There are so many resources for military spouses and service members, but the military girlfriends and boyfriends are often forgotten. In military dating life, the best resources possible are the men and women who have been there, done that.
After mentoring a young military girlfriend, I realized after the fact that the experience may have done me just as much good as it did her. It gave me the opportunity to reflect on my own journey as a milspouse/girlfriend and see the many obstacles I've overcome in the process.
My husband and I dated for nearly five years before we got married, which included living together for three and a half years. To be honest, this felt like forever, especially since we moved from the East Coast to Alaska during that time. We never experienced the carefree dating experience that some do, as I was a single mom already when we met. I moved to be closer to him within months of the start of our relationship and knew no one in town. I had a minor emergency one day and called him in a panic. He couldn't physically help me at the moment, but he remembered that one of his coworkers happened to live in my neighborhood, so he connected me with the spouse of said service member. Long story short, she saved my day!

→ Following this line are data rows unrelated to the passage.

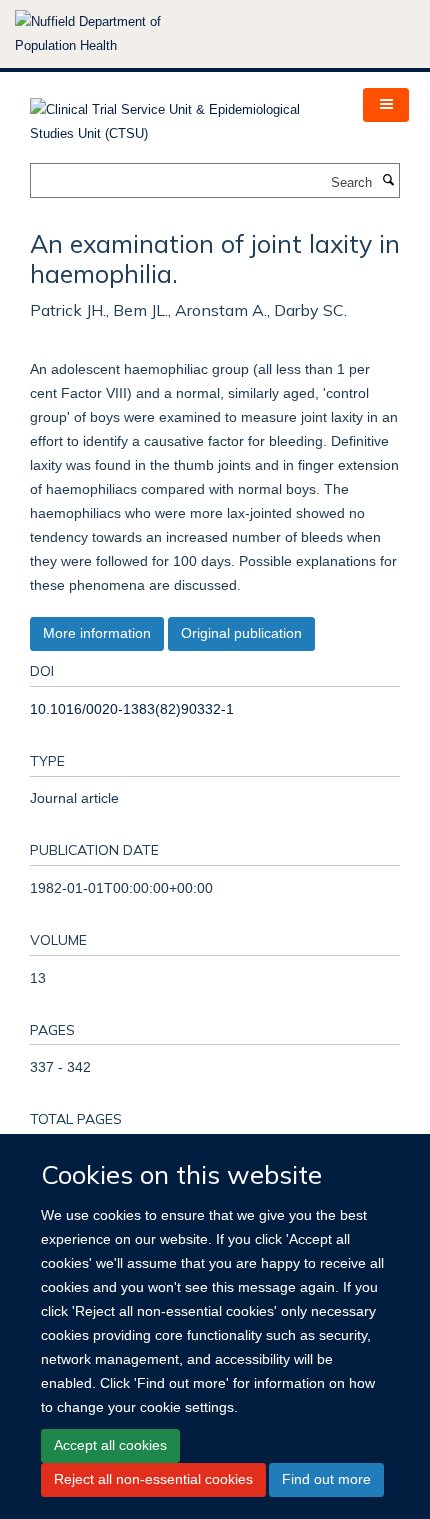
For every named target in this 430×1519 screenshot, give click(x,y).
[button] (386, 105)
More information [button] (97, 633)
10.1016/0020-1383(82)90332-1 (132, 709)
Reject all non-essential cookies (153, 1479)
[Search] (388, 181)
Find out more (326, 1479)
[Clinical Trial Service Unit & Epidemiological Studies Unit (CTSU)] (181, 115)
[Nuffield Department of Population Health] (115, 34)
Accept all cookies (110, 1445)
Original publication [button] (241, 633)
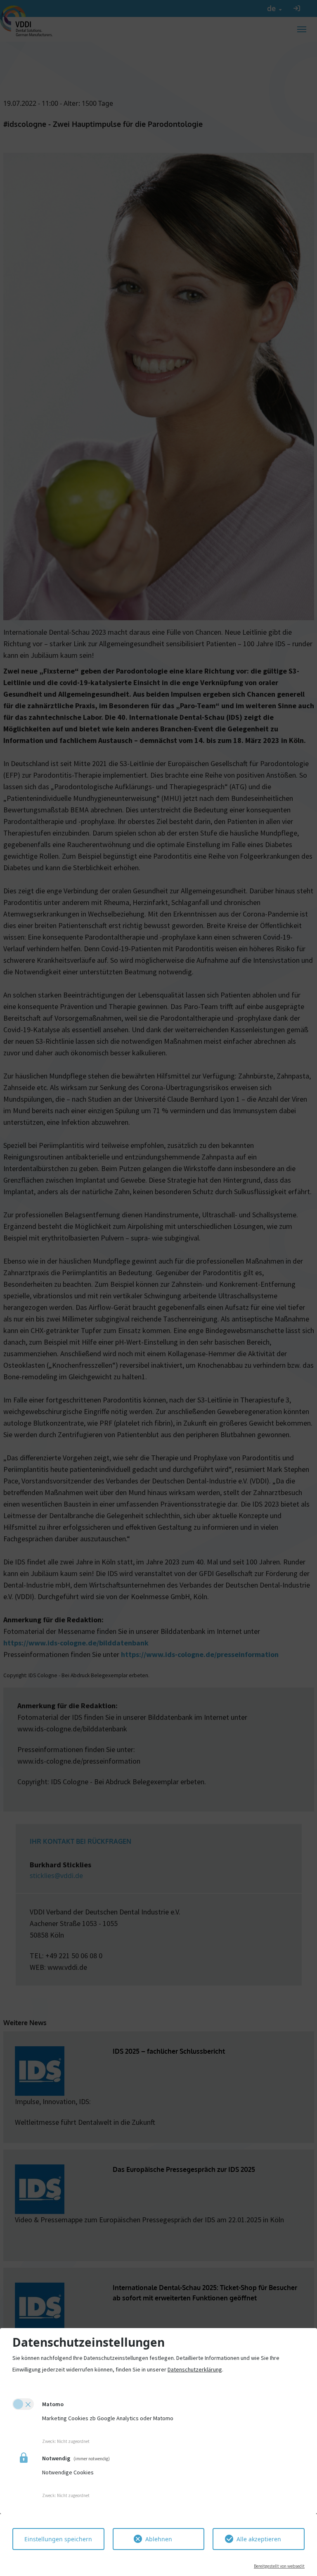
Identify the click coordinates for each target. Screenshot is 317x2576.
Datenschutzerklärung (195, 2369)
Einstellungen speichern (58, 2539)
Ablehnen (158, 2539)
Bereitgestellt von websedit (279, 2566)
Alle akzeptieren (259, 2539)
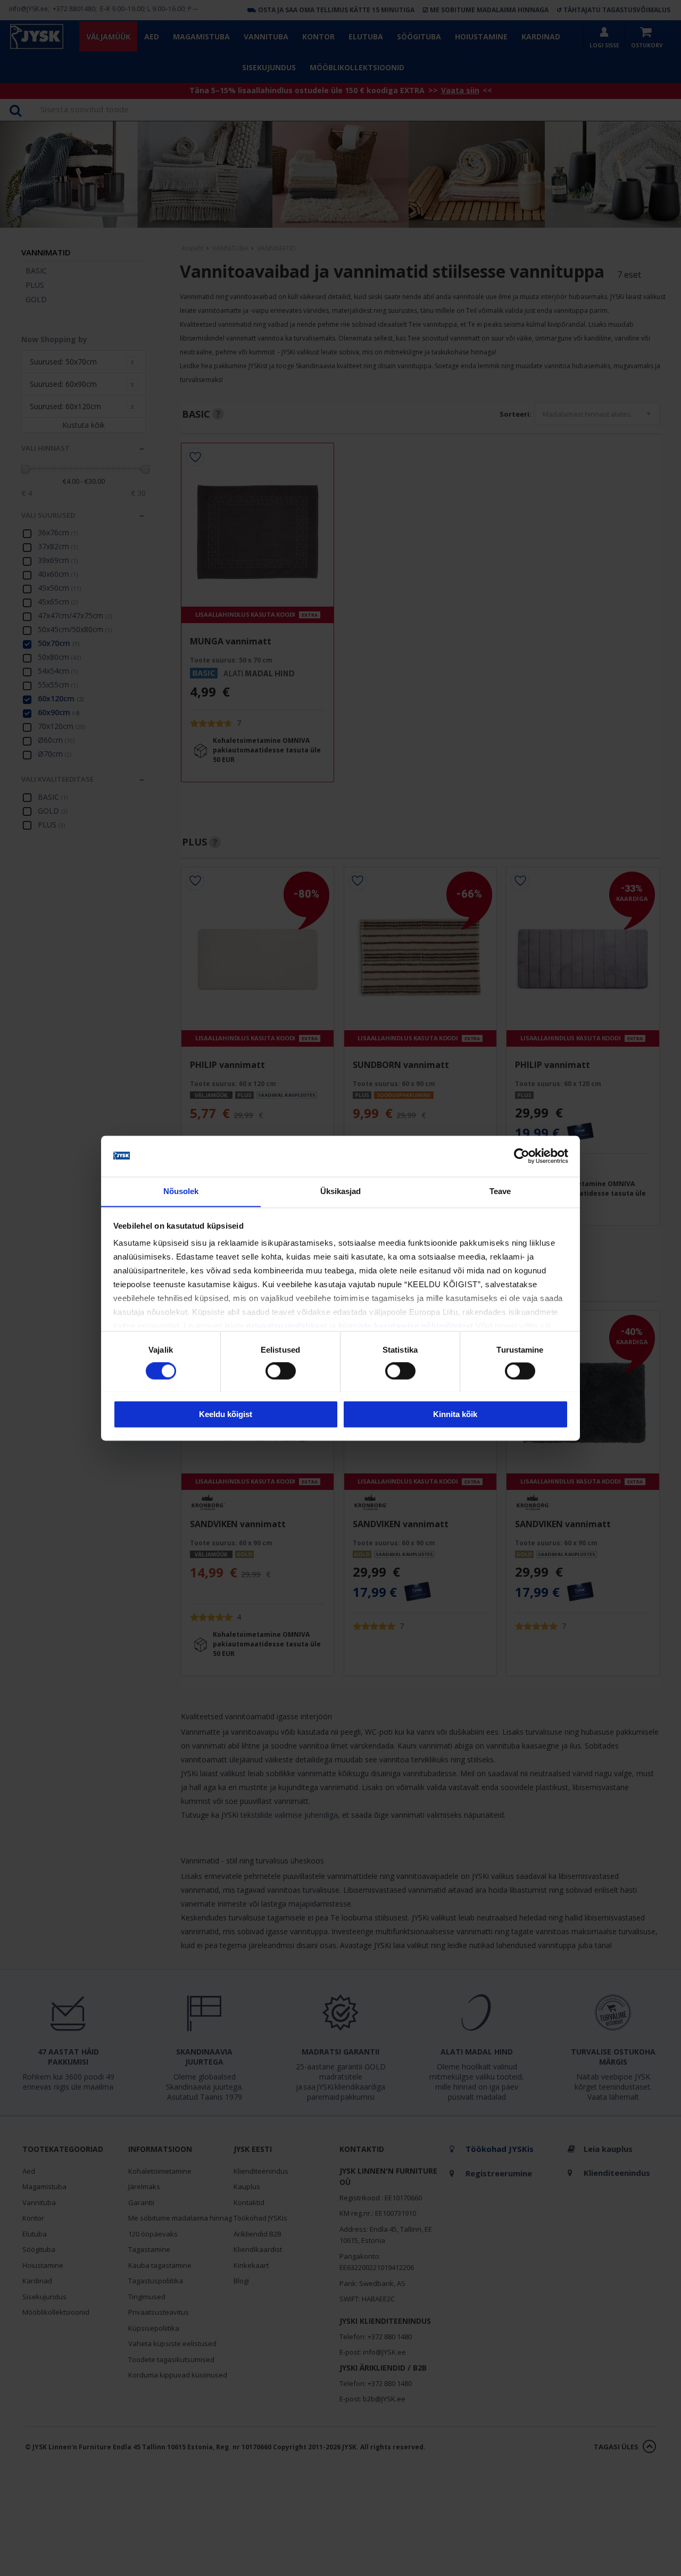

I will never forget my first encounter (as a military girlfriend) with a military spouse. She dropped what she was doing to help out a stranger in need. She told me afterward if I ever needed anything to never hesitate to reach out, and she meant it. She sprinkled snippets of wisdom over me during the next two years whenever our paths crossed. She was brutally honest about the things that frustrated her about military life, but she always did it with a laugh and a follow-up of something she loved about that same life. Fifteen years and many cross-country duty stations later, she is still there on the other end of the line (or Facebook messenger) whenever I need her. Both of us are more "seasoned" now than we were all those years ago, but the truth is we still have value to bring to each other's lives and military journey. I will be forever grateful for her influence in my life, and I truly feel it set the pace for how I've approached every military spouse or girlfriend ever since.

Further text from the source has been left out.